Granted, this market wasn’t as exciting as say, the kitchen market, or the jewelry market, or the leather market. After all, they’re just plants. But as with all outings in Guangzhou, it’s interesting just to walk around and see the quantities of stuff being sold, advertised, and packed. Watching the locals go about their daily business is also akin to people watching at the airport- it provides a surprising amount of entertainment and amusement.

It was plenty hot by the time I was out- and being the middle of the day, business was slow. Shirts were off, cards were being played, women were sitting back fanning themselves. People were lounging like lazy cats all over the market, with ample amounts of shade created by the large overhang between the aisles. Where there was no overhang, there was plenty of plant shade to be found. I guess there’s definitely some benefits to be working at the plant market.


Happy Memorial Day!

It’s Memorial Day, the quintessential Monday holiday, and the unofficial kick-off to summer. I hope you’re kicking back…like this guy, pictured here.

A lot of people lounge around the streets in China- on the back of wagons, on park benches, on little plastic stools….but this guy took his afternoon nap to the next level. This corner, which I’ve passed hundreds of times, had never been subjected to any piles of trash or old furniture. It’s not even really close to any major buildings. As you might imagine, it made for quite a confusing and interesting sight. I also find it funny that he took off his shoes. As if he was going to preserve the quality of the couch?

Anyway, I just got back from an amazing 2-day trip to Zhangjiajie, in the Hunan province. It was my first trip to Hunan, which is where my paternal grandmother was originally from- and I learned why that side of the family likes such spicy and salty foods so much!

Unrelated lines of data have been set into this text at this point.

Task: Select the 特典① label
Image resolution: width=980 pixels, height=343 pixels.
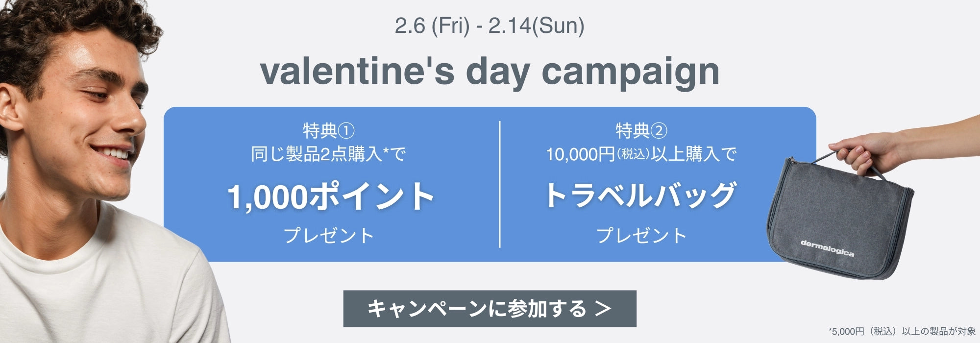Action: (x=329, y=131)
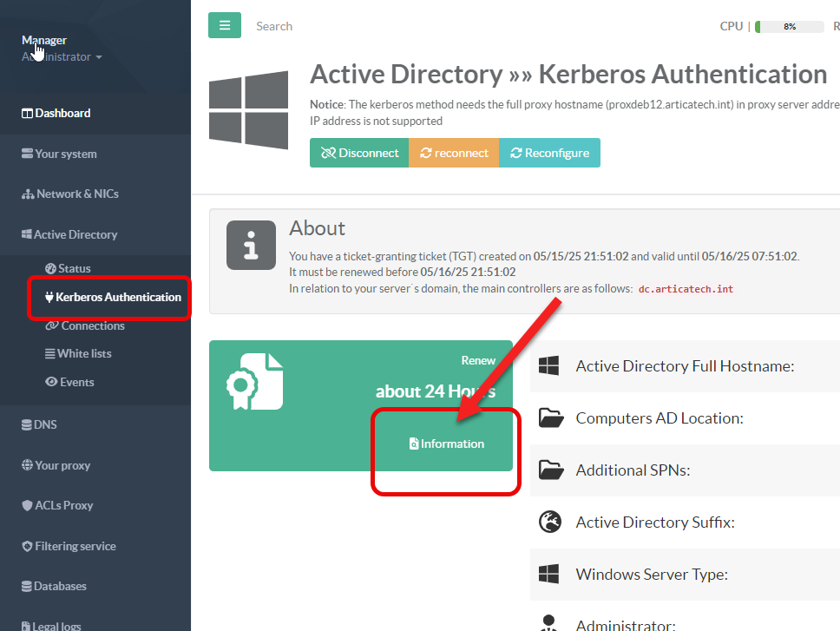Open Active Directory White lists page
This screenshot has width=840, height=631.
tap(83, 353)
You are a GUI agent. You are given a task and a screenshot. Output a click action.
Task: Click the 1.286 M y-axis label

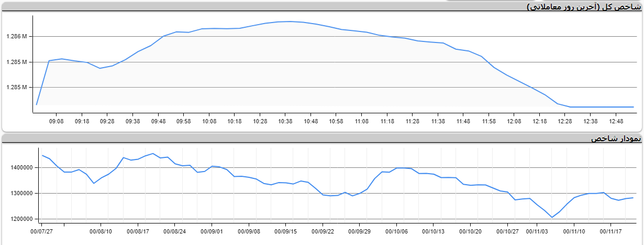pyautogui.click(x=16, y=37)
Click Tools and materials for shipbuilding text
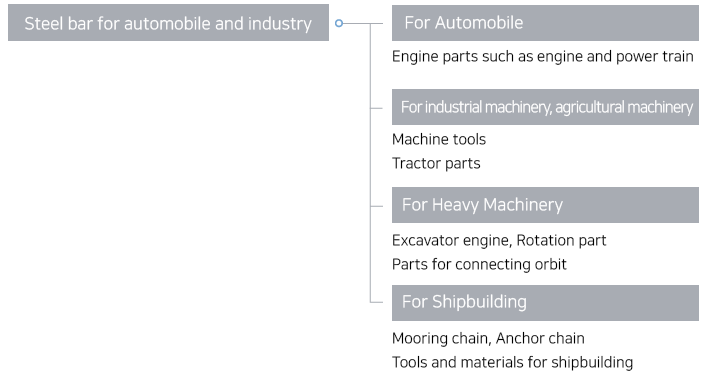Image resolution: width=710 pixels, height=379 pixels. [513, 362]
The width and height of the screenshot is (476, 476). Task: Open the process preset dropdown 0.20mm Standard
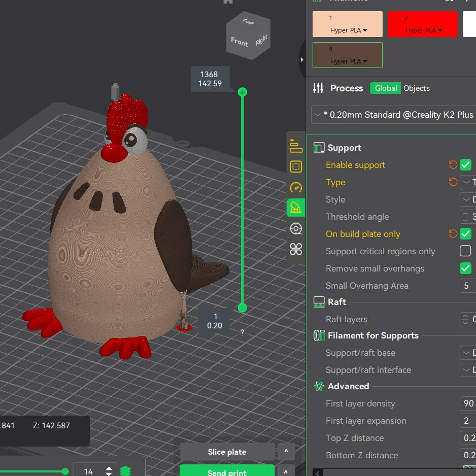[x=394, y=115]
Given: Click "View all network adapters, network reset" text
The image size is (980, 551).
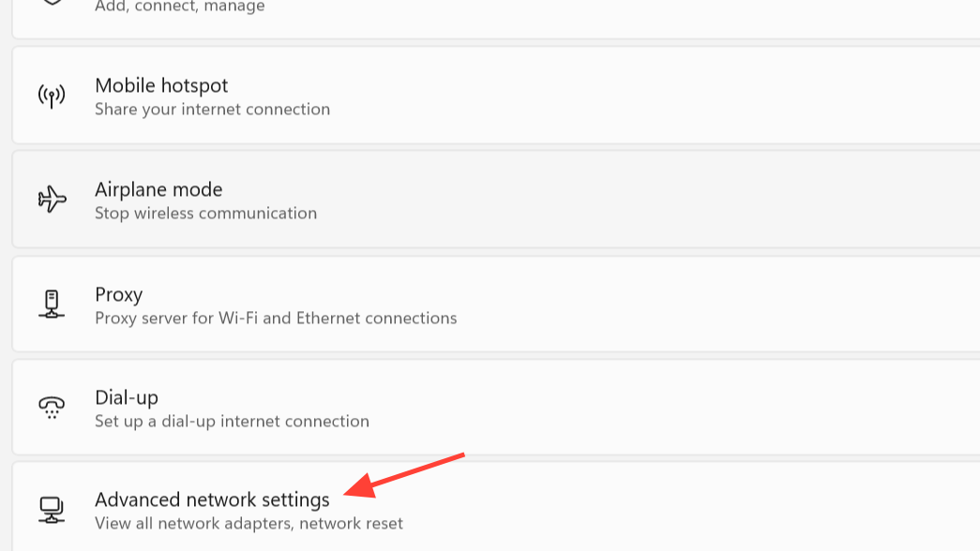Looking at the screenshot, I should [x=249, y=524].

Zhangjiajie is probably more appealing to the masses, however, for being the inspiration to the fictional backdrops of Avatar. For example:

In the last two days, I set foot on some of the most amazing landscapes I’ve ever seen, and visited what seemed like a surreal world. A lot of walking, hiking, and riding of cable cars was done. A lot of avoiding Chinese tourists was also tried, but alas it was inevitable to be drowned in the masses of matching group hats and portable microphone headsets. Still, it was an amazing trip. Pictures to come!

Hot in hurrrrrr..

I love that Nelly song, it never gets old.

Bring you all back to Guangzhou, the weather is certainly making a turn for the warmer these last couple of weeks. Saturday and Sunday brought about a crazy wave of humidity that was lifted by two quick thunderstorms on Sunday afternoon. It’s been beautiful and breezy out since, but I have a feeling spring will be short-lived in this city.

The people of Guangzhou seem to be fond of heat- all throughout the “winter” months (mind you, it never dipped below the 50s, and stayed consistently in the 60s and 70s) I could barely push my way through a crowd with all the puffy jackets and fur lined hoods. Now, streets are again teeming with life, old ladies sitting out on the sidewalk fanning themselves and men, like the one above, taking an afternoon stroll without a shirt on.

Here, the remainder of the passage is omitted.